Third, they have different responsibilities and motivations. Angel investors are primarily there to offer financial support. While they might provide advice if asked for or introduce to important contacts, they are not obliged to do so. Their level of involvement depends on the wishes of the company and the angel’s own inclinations. A venture capitalist looks for a strong product or service that holds strong competitive advantage, a talented management team and a wide potential market. Once venture capitalists are convinced and have invested, it is then their role to help build successful companies, which is where they add real value. Among other areas, a venture capitalist will help establish a strategy and recruit senior management. He/she will be on hand to advise and act as a sounding board for CEOs. This is all with the aim of helping a company make more money and become more successful.

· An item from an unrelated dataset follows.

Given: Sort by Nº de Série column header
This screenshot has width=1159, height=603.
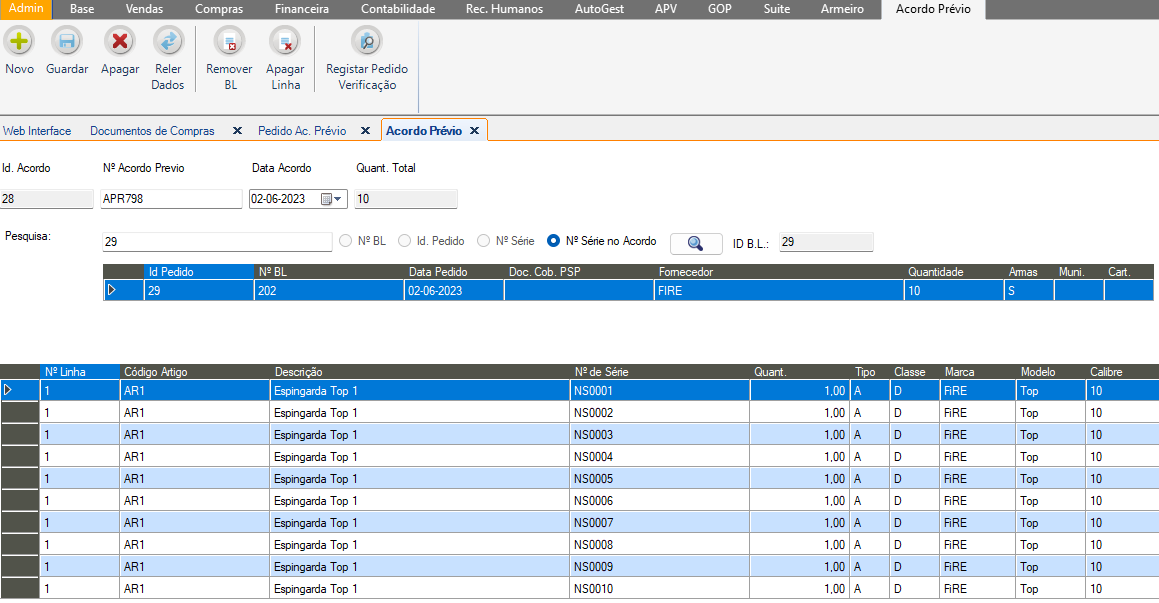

Fourth, angel investors only park funds in early-stage companies. They specialise in early-stage businesses, funding the late-stage technical development and early market entry. The funds an angel investor provides can make all the difference when it comes to getting a company up and running. Venture capitalists, on the other hand, invest in early-stage companies and more developed firms, depending on the focus of the venture capital firm. If a start-up shows compelling promise and a lot of growth potential, a venture capitalist will be keen to invest.
A venture capitalist will also be eager to invest in a business with a proven track record that can demonstrate it has what it takes to succeed. The venture capitalist then offers funding to allow for rapid development and growth. Lastly, they differ in due diligence. Venture capitalists focus more on due diligence. These are some of the differences between PE, venture capital and angel investors and the decision of which to approach is personal. To improve the odds of securing investment and appealing to an investor, a start-up company should take the time and consideration to create a detailed, compelling pitch. With sufficient luck, it can end up with the financial and entrepreneurial support to skyrocket its business.